(Dataset items)
>> Begin

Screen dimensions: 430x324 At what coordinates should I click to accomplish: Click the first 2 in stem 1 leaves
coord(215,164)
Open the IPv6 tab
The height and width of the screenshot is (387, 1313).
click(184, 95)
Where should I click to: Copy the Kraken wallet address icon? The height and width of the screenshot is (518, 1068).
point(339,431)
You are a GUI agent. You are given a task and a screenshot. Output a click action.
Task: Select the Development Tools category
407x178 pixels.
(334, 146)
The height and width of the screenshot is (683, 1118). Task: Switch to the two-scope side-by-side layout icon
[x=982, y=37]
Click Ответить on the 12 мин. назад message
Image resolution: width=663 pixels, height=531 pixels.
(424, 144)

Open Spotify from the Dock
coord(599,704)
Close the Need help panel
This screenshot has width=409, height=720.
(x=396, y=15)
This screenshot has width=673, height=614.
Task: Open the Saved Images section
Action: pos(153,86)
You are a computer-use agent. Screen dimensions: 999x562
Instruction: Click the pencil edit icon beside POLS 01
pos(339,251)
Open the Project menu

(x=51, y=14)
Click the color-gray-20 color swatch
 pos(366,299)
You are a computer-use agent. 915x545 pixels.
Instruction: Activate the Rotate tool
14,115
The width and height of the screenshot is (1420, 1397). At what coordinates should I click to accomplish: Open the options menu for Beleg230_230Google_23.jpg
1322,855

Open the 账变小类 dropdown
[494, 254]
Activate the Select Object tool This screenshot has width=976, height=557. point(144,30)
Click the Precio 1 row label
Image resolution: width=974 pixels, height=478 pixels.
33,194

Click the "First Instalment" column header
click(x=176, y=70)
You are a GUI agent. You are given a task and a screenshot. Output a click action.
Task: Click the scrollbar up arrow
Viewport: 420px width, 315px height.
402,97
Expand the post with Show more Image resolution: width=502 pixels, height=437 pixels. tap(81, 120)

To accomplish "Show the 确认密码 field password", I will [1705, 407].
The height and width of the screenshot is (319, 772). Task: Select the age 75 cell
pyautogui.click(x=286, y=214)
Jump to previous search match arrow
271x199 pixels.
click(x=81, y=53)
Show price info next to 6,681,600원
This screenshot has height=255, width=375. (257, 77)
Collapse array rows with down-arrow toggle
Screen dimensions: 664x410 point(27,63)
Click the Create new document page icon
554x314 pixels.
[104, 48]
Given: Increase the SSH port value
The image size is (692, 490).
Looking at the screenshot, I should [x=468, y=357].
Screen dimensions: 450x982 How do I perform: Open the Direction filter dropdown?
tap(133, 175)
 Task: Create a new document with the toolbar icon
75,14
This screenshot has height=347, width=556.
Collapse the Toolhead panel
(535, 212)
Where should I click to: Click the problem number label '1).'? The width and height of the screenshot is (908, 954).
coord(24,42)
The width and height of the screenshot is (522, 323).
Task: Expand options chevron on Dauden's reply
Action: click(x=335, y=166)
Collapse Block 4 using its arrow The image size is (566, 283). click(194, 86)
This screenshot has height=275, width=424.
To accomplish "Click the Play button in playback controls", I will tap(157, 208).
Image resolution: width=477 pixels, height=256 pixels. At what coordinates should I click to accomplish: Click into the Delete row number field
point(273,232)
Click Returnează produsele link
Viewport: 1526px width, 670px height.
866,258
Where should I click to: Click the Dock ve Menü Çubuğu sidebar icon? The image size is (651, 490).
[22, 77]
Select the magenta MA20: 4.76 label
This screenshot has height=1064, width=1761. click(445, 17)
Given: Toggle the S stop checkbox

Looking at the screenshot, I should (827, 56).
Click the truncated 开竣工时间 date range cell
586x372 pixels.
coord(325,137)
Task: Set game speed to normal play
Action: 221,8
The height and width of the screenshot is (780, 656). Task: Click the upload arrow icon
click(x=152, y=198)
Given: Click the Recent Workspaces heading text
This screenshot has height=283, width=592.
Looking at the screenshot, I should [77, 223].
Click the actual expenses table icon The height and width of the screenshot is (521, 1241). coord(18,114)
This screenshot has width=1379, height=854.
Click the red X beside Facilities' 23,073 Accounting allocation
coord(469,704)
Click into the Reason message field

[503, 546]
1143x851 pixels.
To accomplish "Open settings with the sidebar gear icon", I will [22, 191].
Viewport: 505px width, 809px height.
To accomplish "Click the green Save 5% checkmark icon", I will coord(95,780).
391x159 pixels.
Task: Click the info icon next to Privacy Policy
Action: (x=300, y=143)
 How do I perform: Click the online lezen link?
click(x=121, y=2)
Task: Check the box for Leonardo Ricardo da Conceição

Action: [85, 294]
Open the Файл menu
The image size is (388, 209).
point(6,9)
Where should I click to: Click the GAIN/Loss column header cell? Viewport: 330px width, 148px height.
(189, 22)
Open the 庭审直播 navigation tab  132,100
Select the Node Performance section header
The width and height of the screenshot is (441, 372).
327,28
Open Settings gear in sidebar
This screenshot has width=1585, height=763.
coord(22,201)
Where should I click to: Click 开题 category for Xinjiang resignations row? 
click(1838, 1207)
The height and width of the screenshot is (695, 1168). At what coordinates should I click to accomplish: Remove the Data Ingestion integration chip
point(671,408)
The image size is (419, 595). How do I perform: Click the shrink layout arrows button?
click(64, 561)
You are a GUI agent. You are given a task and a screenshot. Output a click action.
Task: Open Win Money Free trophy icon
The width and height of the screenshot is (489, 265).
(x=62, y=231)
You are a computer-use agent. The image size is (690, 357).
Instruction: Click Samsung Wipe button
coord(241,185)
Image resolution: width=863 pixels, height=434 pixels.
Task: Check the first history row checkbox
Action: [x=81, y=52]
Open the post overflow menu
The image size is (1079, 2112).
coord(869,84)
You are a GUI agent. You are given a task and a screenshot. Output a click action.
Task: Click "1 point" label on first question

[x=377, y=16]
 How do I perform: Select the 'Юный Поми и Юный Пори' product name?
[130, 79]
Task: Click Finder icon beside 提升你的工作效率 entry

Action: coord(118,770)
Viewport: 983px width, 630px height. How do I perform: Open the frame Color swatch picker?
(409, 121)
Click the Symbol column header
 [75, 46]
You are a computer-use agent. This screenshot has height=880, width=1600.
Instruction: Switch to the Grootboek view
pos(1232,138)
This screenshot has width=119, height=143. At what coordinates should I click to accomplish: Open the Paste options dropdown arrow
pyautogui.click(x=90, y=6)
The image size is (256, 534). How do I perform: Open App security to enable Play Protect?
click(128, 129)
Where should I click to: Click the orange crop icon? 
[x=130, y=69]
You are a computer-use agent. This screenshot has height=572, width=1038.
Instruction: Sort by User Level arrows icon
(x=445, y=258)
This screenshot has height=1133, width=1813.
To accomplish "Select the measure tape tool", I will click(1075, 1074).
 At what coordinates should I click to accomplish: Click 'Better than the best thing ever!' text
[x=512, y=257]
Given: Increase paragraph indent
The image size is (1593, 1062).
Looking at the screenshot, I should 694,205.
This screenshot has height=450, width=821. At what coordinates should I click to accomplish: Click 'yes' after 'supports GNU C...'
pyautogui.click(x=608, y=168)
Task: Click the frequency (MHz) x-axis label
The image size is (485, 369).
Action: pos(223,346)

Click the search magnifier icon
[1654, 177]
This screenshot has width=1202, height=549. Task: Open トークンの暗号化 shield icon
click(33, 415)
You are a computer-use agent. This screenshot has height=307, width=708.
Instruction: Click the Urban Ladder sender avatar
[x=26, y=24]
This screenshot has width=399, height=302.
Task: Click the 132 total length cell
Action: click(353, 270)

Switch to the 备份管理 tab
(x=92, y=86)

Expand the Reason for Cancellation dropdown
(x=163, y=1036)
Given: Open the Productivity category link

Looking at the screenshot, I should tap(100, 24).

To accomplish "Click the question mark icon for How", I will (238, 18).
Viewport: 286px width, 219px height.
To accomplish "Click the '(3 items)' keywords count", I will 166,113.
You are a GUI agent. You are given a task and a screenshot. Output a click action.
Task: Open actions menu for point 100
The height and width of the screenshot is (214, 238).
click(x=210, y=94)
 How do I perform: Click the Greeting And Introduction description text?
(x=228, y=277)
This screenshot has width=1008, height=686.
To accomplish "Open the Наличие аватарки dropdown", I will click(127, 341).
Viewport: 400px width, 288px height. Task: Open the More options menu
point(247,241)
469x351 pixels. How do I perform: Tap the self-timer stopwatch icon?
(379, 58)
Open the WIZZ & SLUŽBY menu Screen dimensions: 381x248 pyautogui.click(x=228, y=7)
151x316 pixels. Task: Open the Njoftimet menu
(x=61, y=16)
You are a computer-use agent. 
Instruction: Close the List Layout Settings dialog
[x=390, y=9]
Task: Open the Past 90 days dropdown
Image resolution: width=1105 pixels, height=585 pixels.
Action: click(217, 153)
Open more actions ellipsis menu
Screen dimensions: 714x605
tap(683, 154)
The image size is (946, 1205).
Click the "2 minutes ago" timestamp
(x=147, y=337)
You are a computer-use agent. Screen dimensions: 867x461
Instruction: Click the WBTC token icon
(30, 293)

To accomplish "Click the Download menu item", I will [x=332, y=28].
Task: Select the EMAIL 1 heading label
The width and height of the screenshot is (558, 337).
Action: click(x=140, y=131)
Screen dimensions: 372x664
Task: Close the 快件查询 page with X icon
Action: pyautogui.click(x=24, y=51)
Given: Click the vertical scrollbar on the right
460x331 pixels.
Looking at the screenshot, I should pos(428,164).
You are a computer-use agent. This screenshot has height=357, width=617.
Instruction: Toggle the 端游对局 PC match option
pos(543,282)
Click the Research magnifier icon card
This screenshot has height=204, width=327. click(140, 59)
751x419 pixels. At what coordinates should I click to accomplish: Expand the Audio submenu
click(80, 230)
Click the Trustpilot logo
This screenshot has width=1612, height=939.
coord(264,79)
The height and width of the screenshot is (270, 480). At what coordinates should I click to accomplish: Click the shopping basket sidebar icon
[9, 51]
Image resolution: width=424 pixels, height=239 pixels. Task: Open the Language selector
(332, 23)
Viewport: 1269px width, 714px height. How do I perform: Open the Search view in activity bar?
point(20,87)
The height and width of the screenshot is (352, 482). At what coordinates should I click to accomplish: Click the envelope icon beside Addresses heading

>> End

#### WORK REQUIRED
Repeat the lines in the items above without any change, from the line containing "Expand the Reason for Cancellation dropdown" through the line containing "will (238, 18).", including both of those lines.

#### FINAL RESULT
Expand the Reason for Cancellation dropdown
(x=163, y=1036)
Given: Open the Productivity category link

Looking at the screenshot, I should tap(100, 24).

To accomplish "Click the question mark icon for How", I will (238, 18).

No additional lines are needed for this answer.